■ DIRECTIVE
Copy the material below verbatim, from the line containing "Image resolution: width=1499, height=1680." through the line containing "Tillåt alla (1037, 1076)", and give only those lines.

____ INFORMATION SUPPLIED

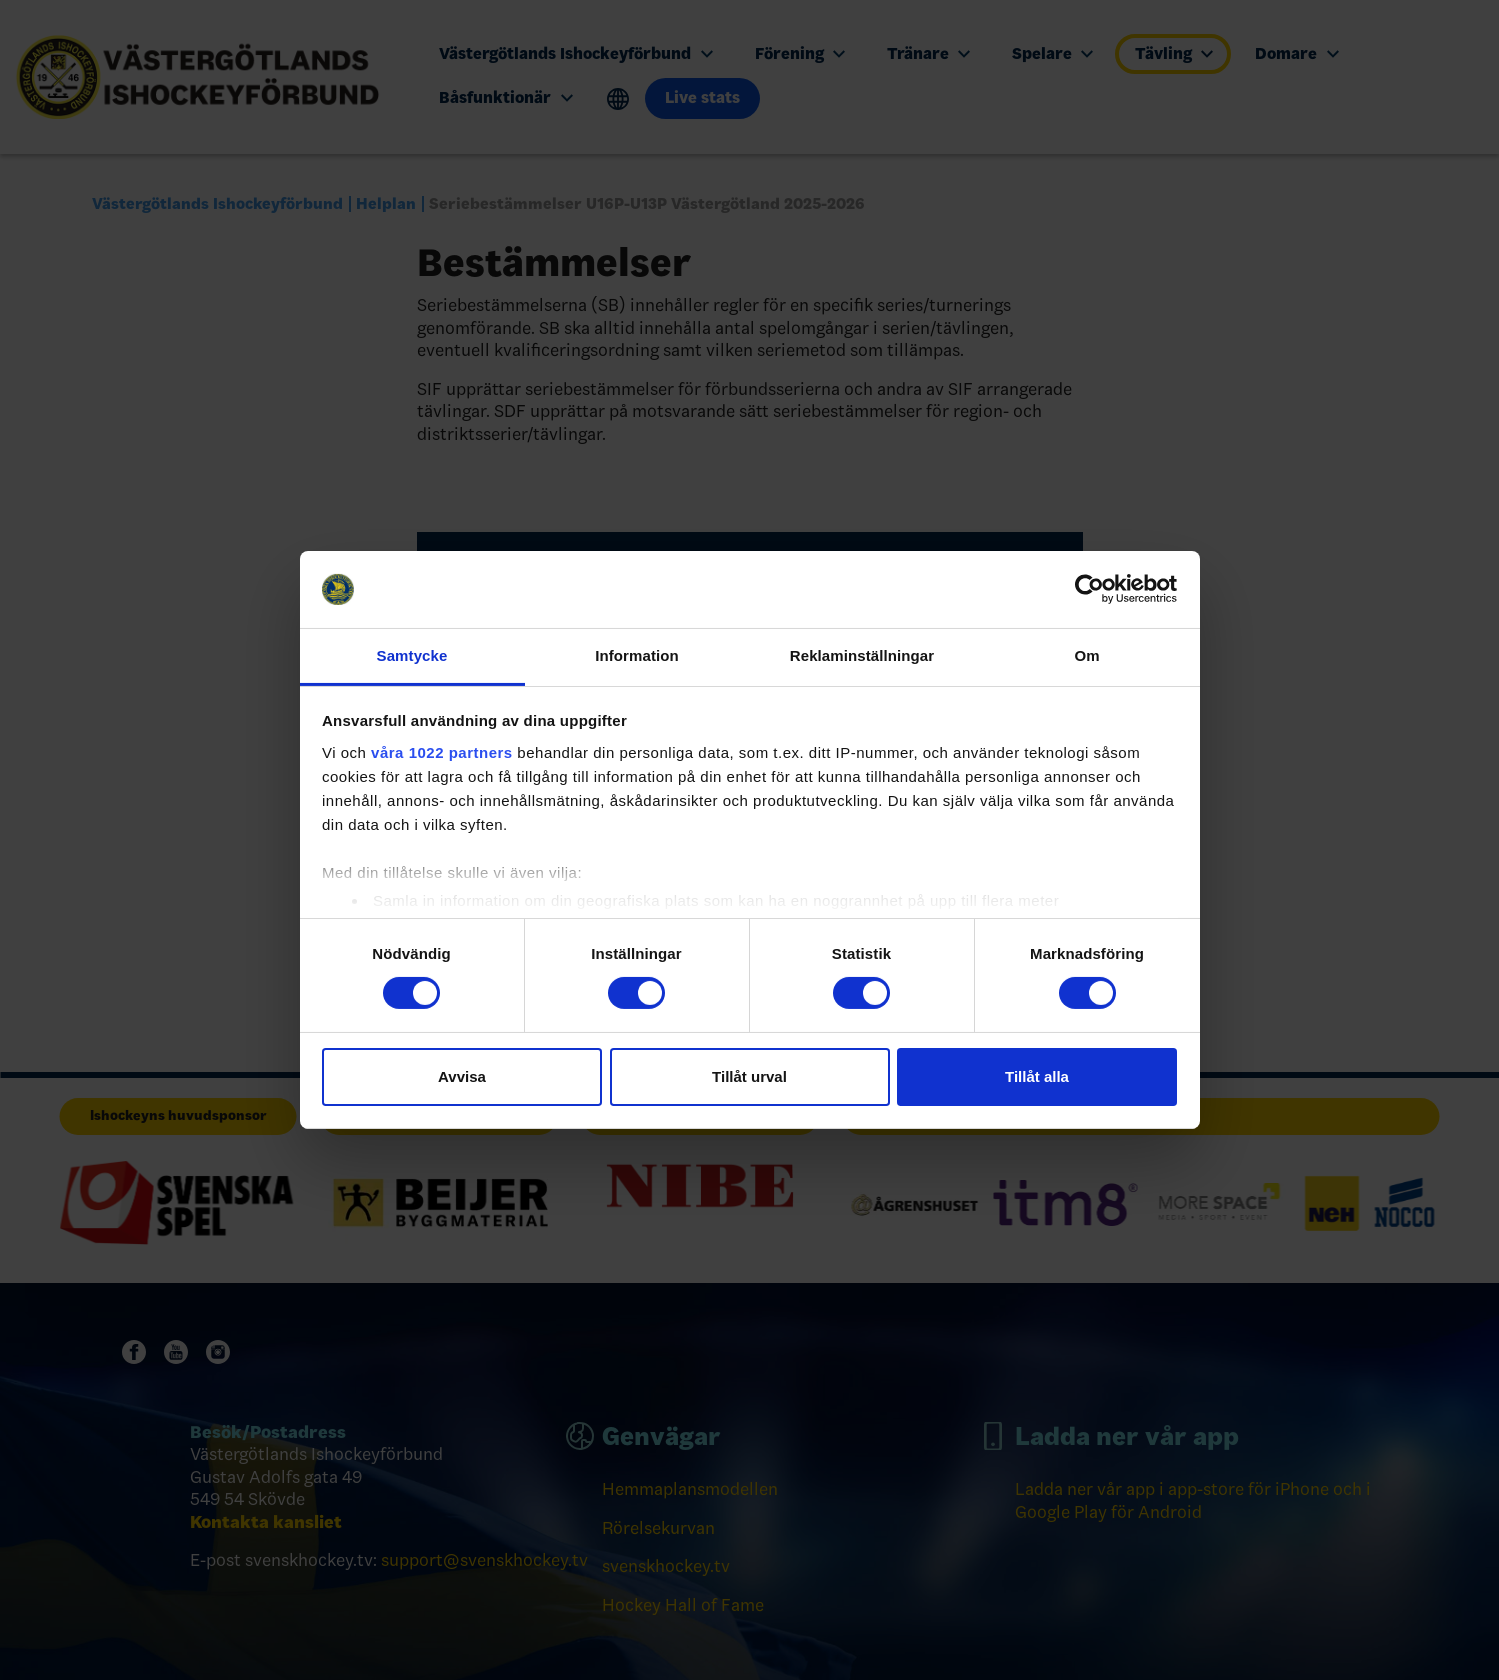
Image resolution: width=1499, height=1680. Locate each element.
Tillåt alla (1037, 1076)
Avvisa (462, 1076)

________
____ INFORMATION SUPPLIED

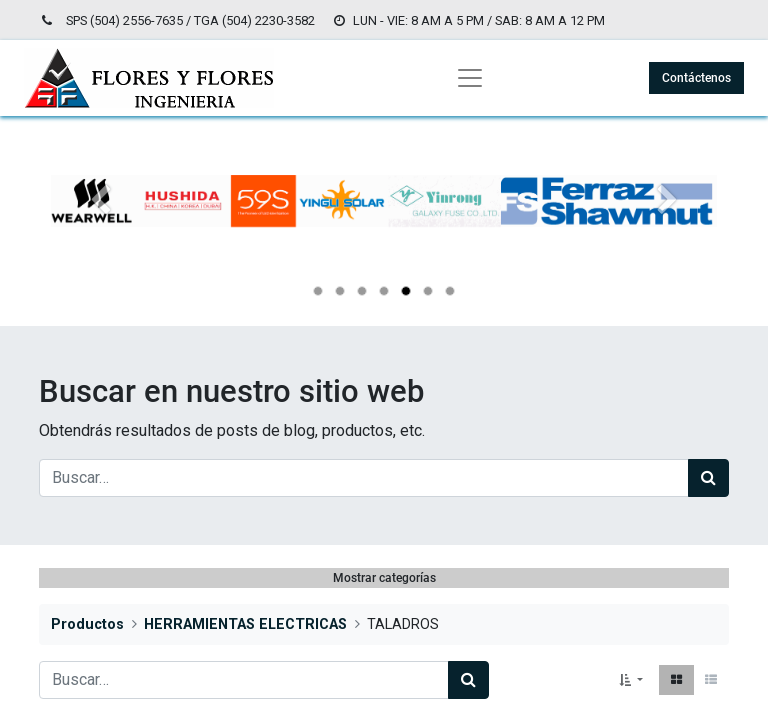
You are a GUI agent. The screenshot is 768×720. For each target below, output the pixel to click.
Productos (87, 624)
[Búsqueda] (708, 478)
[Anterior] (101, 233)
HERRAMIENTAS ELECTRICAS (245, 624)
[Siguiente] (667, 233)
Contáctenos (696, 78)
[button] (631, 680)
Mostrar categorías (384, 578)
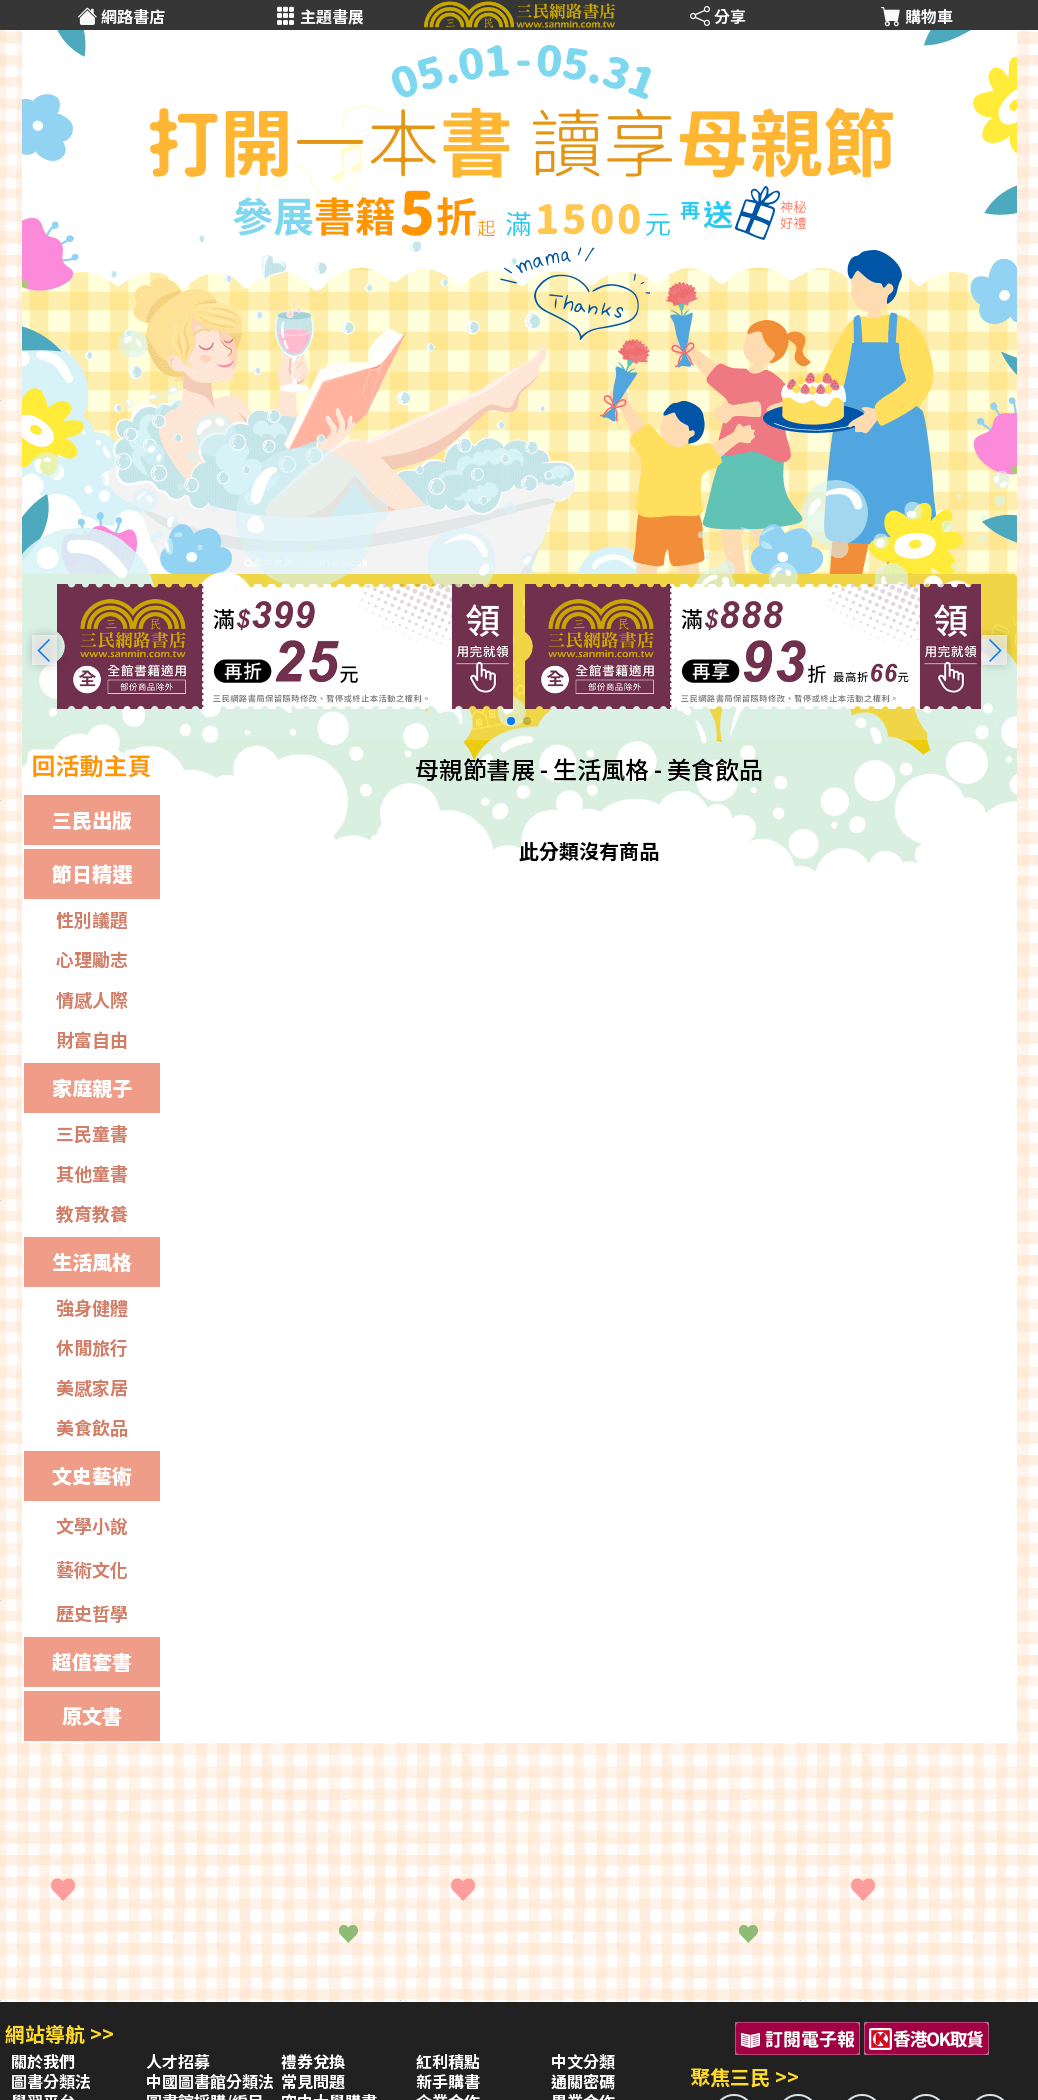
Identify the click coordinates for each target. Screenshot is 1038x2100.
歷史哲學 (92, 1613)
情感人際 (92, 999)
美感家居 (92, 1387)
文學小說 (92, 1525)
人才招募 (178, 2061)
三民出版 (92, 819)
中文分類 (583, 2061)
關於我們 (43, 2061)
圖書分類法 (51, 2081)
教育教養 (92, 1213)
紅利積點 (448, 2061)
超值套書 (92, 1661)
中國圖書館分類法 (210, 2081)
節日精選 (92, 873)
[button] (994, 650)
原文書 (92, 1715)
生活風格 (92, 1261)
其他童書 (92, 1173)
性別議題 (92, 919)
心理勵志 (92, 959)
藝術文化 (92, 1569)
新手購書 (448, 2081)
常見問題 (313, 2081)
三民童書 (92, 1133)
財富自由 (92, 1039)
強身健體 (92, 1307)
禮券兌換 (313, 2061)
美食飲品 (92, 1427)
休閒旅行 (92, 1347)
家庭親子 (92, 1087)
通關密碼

________
____ INFORMATION SUPPLIED

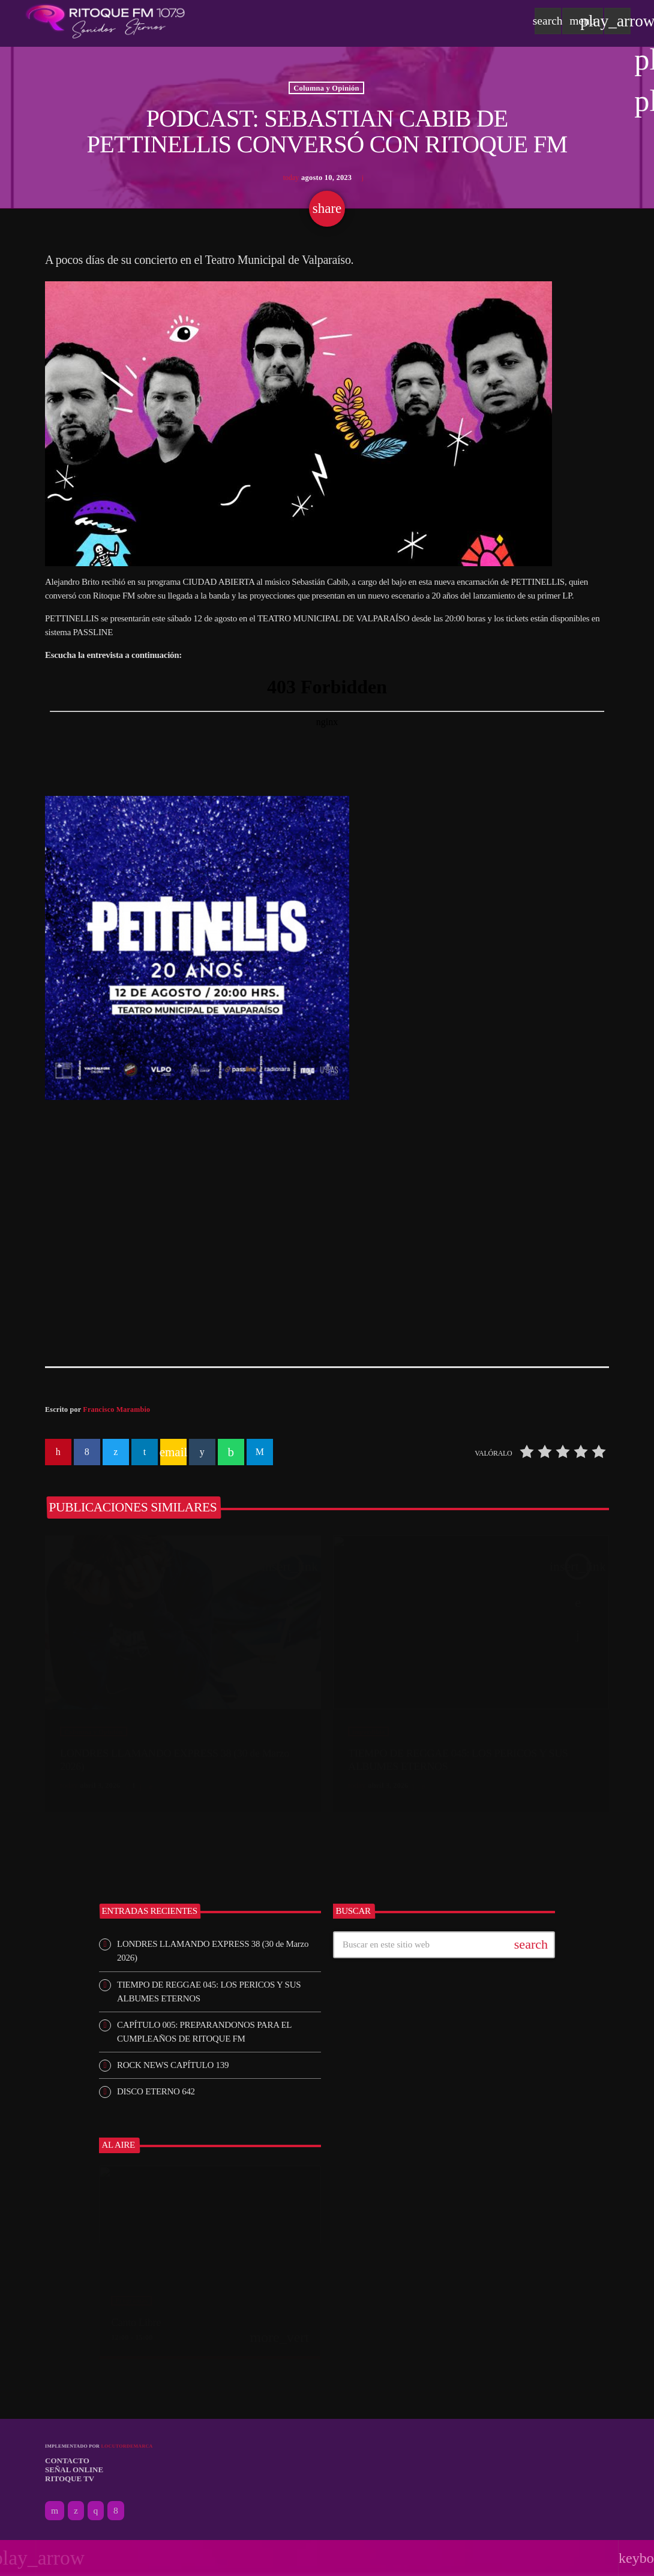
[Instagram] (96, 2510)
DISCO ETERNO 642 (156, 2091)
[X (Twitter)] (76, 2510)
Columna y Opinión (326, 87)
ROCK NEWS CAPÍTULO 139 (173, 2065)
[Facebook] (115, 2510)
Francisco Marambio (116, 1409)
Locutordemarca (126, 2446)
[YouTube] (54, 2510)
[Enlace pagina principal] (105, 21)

________

■ SOLUTION TO THIS TASK
Image resolution: width=1499, height=1680. Locate each element.
Tillåt alla (1037, 1076)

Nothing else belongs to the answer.